My body began to change almost immediately, I had horrible morning sickness in the beginning but slowly that tapered off and I got to the point where I wanted to eat everything in sight. I was gaining weight rapidly and my body was quickly shifting and changing into something I didn't recognize, but I was ok with it because I was growing a hungry little baby! By the end of my pregnancy I was getting comments from friends and strangers about how big my belly was, I was huge! I had a few break downs of “oh pitiful me, I’m a whale” but for the most part I was ok (or at least tried to be ok) with the changes that my body was going through. It was fascinating to me that my ribs were spreading to make room for a growing little one, it amazed me that my boyish hips had become strong enough to support my son’s ever expanding little body. Pregnancy is one of the most beautiful experiences I have had in life, looking back it really was a miracle.
The scary summer.
Six months after having my son I went in for a routine check up with my doctor. I was back working out, eating well, and trying to take care of myself the best I could while juggling all of the life changes that come with having a baby. I was feeling pretty good so when my doctor found what appeared to be a large cyst on one of my ovaries during the checkup I was shocked and pretty shaken up. We immediately had an MRI done and soon after had surgery to remove the mass. My doctor couldn’t guarantee it wasn’t cancer without removing the cyst and running tests on it, I wanted it out of my body as soon as possible and needed to know that it wasn't cancer. My husband kept a strong front up to keep me from falling apart, our family stepped in to help with our son, and we made it through two weeks of me being on bed rest.

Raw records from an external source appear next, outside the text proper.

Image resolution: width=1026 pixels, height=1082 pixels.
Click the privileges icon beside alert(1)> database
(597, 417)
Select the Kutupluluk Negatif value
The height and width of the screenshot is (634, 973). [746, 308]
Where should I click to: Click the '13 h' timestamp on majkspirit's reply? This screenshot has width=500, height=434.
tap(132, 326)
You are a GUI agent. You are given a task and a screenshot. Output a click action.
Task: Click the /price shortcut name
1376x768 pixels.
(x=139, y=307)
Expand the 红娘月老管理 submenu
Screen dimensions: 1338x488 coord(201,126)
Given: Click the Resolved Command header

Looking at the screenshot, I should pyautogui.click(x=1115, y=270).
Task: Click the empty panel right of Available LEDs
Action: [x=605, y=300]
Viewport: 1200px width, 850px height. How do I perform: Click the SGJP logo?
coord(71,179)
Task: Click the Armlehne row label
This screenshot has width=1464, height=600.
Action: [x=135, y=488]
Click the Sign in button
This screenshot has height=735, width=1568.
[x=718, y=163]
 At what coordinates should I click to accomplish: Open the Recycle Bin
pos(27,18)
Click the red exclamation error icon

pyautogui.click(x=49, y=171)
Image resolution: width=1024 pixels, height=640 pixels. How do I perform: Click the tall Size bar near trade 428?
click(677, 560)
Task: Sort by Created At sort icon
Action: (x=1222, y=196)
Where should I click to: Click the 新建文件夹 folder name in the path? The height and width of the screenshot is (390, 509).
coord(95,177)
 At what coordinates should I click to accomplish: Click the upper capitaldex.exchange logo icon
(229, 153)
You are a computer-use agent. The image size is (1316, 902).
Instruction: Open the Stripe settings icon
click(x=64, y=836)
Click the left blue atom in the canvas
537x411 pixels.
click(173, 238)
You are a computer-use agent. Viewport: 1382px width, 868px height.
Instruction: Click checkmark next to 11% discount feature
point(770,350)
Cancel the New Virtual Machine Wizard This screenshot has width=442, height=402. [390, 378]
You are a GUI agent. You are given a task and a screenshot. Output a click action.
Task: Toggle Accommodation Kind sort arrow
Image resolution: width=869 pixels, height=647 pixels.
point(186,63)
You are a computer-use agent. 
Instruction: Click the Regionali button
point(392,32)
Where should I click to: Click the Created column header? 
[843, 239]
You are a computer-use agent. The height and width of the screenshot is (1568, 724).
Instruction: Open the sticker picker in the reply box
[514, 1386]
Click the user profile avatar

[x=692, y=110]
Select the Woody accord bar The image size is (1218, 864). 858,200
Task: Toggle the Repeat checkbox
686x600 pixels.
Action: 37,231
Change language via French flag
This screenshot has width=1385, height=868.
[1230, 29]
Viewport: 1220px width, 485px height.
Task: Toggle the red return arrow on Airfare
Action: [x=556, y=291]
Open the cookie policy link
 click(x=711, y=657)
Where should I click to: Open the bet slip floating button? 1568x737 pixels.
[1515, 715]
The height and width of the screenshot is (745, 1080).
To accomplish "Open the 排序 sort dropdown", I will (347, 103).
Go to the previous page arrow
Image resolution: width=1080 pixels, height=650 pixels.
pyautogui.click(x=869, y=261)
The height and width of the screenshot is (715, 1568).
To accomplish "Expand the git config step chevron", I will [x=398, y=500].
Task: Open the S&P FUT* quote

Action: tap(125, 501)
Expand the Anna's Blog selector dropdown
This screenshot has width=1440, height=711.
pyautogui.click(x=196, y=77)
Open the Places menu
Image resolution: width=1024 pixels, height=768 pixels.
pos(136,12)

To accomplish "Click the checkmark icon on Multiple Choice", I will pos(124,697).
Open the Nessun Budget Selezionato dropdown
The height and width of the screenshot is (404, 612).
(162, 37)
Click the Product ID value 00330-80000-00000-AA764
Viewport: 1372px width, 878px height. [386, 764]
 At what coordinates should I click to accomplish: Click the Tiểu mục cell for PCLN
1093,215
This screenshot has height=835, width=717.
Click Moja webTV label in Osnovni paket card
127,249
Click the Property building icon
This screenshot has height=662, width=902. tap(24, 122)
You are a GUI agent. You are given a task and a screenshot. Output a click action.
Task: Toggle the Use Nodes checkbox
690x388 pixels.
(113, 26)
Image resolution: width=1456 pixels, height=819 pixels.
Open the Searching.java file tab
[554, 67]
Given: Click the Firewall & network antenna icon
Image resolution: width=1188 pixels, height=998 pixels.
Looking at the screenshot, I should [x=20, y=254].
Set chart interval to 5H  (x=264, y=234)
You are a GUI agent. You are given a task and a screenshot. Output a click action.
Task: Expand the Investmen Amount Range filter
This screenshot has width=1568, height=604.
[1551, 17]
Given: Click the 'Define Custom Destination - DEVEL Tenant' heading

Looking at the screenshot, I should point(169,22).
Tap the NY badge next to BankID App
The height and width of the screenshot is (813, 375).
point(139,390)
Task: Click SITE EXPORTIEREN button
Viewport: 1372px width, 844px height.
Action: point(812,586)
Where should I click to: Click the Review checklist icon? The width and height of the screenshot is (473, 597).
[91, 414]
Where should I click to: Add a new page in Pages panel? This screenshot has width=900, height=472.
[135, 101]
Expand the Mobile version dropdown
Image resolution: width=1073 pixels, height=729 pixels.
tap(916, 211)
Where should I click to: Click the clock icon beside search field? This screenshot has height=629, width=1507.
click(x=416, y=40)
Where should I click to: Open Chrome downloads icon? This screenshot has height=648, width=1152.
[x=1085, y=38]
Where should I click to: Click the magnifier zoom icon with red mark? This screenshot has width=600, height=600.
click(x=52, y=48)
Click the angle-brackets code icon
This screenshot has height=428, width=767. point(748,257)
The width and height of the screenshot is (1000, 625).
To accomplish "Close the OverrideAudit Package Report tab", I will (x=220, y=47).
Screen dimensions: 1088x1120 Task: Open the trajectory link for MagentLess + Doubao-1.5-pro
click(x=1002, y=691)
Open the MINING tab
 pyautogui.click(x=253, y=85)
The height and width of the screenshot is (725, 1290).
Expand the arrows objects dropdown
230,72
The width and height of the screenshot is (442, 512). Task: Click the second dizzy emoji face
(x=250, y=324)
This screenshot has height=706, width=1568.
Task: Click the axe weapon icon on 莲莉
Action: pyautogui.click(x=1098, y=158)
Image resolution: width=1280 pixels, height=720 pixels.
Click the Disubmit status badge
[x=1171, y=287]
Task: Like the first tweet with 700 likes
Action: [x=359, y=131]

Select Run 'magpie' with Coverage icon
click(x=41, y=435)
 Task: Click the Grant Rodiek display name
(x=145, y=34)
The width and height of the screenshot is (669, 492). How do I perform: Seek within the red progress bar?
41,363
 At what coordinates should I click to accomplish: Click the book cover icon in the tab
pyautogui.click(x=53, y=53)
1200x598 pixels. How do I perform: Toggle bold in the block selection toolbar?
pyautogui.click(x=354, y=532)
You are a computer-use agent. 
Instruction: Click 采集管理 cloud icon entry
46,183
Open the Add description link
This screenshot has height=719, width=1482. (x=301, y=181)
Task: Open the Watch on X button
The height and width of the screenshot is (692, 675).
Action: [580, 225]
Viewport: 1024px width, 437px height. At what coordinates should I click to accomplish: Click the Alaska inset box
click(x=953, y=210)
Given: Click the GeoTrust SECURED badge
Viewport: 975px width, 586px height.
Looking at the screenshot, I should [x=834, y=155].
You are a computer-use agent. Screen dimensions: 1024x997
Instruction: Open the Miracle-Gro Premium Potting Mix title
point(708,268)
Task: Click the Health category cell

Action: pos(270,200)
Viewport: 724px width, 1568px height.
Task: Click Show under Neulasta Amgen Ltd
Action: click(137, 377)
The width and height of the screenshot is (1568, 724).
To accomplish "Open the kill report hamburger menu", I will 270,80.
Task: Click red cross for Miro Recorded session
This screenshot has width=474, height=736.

The test came back and the cyst was benign (thank GOD!). Once we found out it wasn’t cancer my husband confessed that he was just as scared as I was. It was a real wake up for us both, we kind of felt like we had hit 30 and started falling apart!
Peace after the storm.
After going through a natural birth (with a baby who was 8 lbs 9 oz) and then six months later having surgery that left me with a c-section like scar across my abdomen with damaged nerves that are still (almost a year later) on the mend, I really appreciate my body. I love that it carried my son, I love the bags under my eyes because they remind me that my life is full (and really they’re nothing good makeup can't fix), I love my new wider hips (I’ve always wanted curves), I love how strong my arms have become from carrying a my little boy and all of his little boy things, I love the scar on my tummy that reminds me of how strong my husband was for me when I was a ball of nerves.
Find your pretty place.
No matter what your body has been through it is beautiful! Maybe you’re struggling with infertility or you’re on the mend from birthing twins, maybe you have gotten so busy with work and family that you have lost the time to dedicate to your own health, maybe you have been put down by so many people in your life that you can’t see your own beauty. Take time out of your day today and remember what your body has survived, what your body is capable of, and know that your body is fearfully and wonderfully made!